▶ _Dataset content_

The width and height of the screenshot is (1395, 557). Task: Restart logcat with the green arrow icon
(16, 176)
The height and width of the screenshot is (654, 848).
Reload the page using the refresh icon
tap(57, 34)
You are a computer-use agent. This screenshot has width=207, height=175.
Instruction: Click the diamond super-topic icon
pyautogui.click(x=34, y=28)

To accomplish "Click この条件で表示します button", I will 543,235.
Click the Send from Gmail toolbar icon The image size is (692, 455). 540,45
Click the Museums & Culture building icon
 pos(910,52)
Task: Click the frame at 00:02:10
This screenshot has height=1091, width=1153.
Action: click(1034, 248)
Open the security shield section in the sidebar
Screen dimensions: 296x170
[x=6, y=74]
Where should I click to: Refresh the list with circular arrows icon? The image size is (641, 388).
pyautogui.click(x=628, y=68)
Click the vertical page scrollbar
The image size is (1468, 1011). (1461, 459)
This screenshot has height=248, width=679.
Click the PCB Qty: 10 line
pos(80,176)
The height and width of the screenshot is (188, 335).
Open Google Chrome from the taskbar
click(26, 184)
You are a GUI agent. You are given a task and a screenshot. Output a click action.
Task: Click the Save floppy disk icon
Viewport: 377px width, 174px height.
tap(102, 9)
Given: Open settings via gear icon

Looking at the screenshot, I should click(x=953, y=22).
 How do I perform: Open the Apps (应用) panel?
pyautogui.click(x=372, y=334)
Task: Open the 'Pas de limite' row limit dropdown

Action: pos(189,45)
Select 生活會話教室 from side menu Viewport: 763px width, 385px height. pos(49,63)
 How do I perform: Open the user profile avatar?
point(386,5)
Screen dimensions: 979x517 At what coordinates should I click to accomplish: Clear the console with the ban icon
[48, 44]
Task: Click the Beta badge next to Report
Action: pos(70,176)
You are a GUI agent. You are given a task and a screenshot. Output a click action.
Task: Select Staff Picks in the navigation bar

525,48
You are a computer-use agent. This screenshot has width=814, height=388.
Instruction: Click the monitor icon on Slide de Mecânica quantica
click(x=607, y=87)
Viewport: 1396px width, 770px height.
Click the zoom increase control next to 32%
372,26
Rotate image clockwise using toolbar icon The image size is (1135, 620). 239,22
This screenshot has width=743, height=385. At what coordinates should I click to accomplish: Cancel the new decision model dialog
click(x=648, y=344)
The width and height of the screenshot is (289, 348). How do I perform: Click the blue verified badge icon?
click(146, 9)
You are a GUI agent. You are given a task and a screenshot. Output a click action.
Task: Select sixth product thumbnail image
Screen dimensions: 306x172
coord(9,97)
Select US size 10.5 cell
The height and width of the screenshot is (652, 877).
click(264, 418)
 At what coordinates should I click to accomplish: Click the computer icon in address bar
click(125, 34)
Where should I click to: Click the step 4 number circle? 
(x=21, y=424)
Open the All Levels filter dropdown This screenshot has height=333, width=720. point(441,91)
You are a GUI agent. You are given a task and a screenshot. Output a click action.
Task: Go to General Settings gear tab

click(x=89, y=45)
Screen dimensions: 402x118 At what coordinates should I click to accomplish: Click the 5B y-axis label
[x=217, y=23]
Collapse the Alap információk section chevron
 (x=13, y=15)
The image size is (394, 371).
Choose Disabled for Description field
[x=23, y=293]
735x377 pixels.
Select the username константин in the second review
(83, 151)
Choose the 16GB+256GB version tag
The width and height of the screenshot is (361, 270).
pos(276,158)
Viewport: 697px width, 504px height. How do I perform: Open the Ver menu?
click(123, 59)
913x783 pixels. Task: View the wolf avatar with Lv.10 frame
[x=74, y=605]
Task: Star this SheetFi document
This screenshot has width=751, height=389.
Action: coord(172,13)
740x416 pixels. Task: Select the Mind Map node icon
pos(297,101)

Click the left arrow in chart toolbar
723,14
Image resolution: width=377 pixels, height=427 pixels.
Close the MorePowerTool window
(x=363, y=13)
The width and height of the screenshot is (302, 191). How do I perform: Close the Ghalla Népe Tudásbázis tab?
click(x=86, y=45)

▶ _Aim of the task_
Rewrite the records above as a Markdown table with the columns No. and Record. Put each non-blank line in its own row, numbered in order, and leave out blank lines.

▶ _Task response_
| No. | Record |
|---|---|
| 1 | The width and height of the screenshot is (1395, 557). Task: Restart logcat with the green arrow icon |
| 2 | (16, 176) |
| 3 | The height and width of the screenshot is (654, 848). |
| 4 | Reload the page using the refresh icon |
| 5 | tap(57, 34) |
| 6 | You are a computer-use agent. This screenshot has width=207, height=175. |
| 7 | Instruction: Click the diamond super-topic icon |
| 8 | pyautogui.click(x=34, y=28) |
| 9 | To accomplish "Click この条件で表示します button", I will 543,235. |
| 10 | Click the Send from Gmail toolbar icon The image size is (692, 455). 540,45 |
| 11 | Click the Museums & Culture building icon |
| 12 |  pos(910,52) |
| 13 | Task: Click the frame at 00:02:10 |
| 14 | This screenshot has height=1091, width=1153. |
| 15 | Action: click(1034, 248) |
| 16 | Open the security shield section in the sidebar |
| 17 | Screen dimensions: 296x170 |
| 18 | [x=6, y=74] |
| 19 | Where should I click to: Refresh the list with circular arrows icon? The image size is (641, 388). |
| 20 | pyautogui.click(x=628, y=68) |
| 21 | Click the vertical page scrollbar |
| 22 | The image size is (1468, 1011). (1461, 459) |
| 23 | This screenshot has height=248, width=679. |
| 24 | Click the PCB Qty: 10 line |
| 25 | pos(80,176) |
| 26 | The height and width of the screenshot is (188, 335). |
| 27 | Open Google Chrome from the taskbar |
| 28 | click(26, 184) |
| 29 | You are a GUI agent. You are given a task and a screenshot. Output a click action. |
| 30 | Task: Click the Save floppy disk icon |
| 31 | Viewport: 377px width, 174px height. |
| 32 | tap(102, 9) |
| 33 | Given: Open settings via gear icon |
| 34 | Looking at the screenshot, I should click(x=953, y=22). |
| 35 |  How do I perform: Open the Apps (应用) panel? |
| 36 | pyautogui.click(x=372, y=334) |
| 37 | Task: Open the 'Pas de limite' row limit dropdown |
| 38 | Action: pos(189,45) |
| 39 | Select 生活會話教室 from side menu Viewport: 763px width, 385px height. pos(49,63) |
| 40 |  How do I perform: Open the user profile avatar? |
| 41 | point(386,5) |
| 42 | Screen dimensions: 979x517 At what coordinates should I click to accomplish: Clear the console with the ban icon |
| 43 | [48, 44] |
| 44 | Task: Click the Beta badge next to Report |
| 45 | Action: pos(70,176) |
| 46 | You are a GUI agent. You are given a task and a screenshot. Output a click action. |
| 47 | Task: Select Staff Picks in the navigation bar |
| 48 | 525,48 |
| 49 | You are a computer-use agent. This screenshot has width=814, height=388. |
| 50 | Instruction: Click the monitor icon on Slide de Mecânica quantica |
| 51 | click(x=607, y=87) |
| 52 | Viewport: 1396px width, 770px height. |
| 53 | Click the zoom increase control next to 32% |
| 54 | 372,26 |
| 55 | Rotate image clockwise using toolbar icon The image size is (1135, 620). 239,22 |
| 56 | This screenshot has width=743, height=385. At what coordinates should I click to accomplish: Cancel the new decision model dialog |
| 57 | click(x=648, y=344) |
| 58 | The width and height of the screenshot is (289, 348). How do I perform: Click the blue verified badge icon? |
| 59 | click(146, 9) |
| 60 | You are a GUI agent. You are given a task and a screenshot. Output a click action. |
| 61 | Task: Select sixth product thumbnail image |
| 62 | Screen dimensions: 306x172 |
| 63 | coord(9,97) |
| 64 | Select US size 10.5 cell |
| 65 | The height and width of the screenshot is (652, 877). |
| 66 | click(264, 418) |
| 67 |  At what coordinates should I click to accomplish: Click the computer icon in address bar |
| 68 | click(125, 34) |
| 69 | Where should I click to: Click the step 4 number circle?  |
| 70 | (x=21, y=424) |
| 71 | Open the All Levels filter dropdown This screenshot has height=333, width=720. point(441,91) |
| 72 | You are a GUI agent. You are given a task and a screenshot. Output a click action. |
| 73 | Task: Go to General Settings gear tab |
| 74 | click(x=89, y=45) |
| 75 | Screen dimensions: 402x118 At what coordinates should I click to accomplish: Click the 5B y-axis label |
| 76 | [x=217, y=23] |
| 77 | Collapse the Alap információk section chevron |
| 78 |  (x=13, y=15) |
| 79 | The image size is (394, 371). |
| 80 | Choose Disabled for Description field |
| 81 | [x=23, y=293] |
| 82 | 735x377 pixels. |
| 83 | Select the username константин in the second review |
| 84 | (83, 151) |
| 85 | Choose the 16GB+256GB version tag |
| 86 | The width and height of the screenshot is (361, 270). |
| 87 | pos(276,158) |
| 88 | Viewport: 697px width, 504px height. How do I perform: Open the Ver menu? |
| 89 | click(123, 59) |
| 90 | 913x783 pixels. Task: View the wolf avatar with Lv.10 frame |
| 91 | [x=74, y=605] |
| 92 | Task: Star this SheetFi document |
| 93 | This screenshot has width=751, height=389. |
| 94 | Action: coord(172,13) |
| 95 | 740x416 pixels. Task: Select the Mind Map node icon |
| 96 | pos(297,101) |
| 97 | Click the left arrow in chart toolbar |
| 98 | 723,14 |
| 99 | Image resolution: width=377 pixels, height=427 pixels. |
| 100 | Close the MorePowerTool window |
| 101 | (x=363, y=13) |
| 102 | The width and height of the screenshot is (302, 191). How do I perform: Close the Ghalla Népe Tudásbázis tab? |
| 103 | click(x=86, y=45) |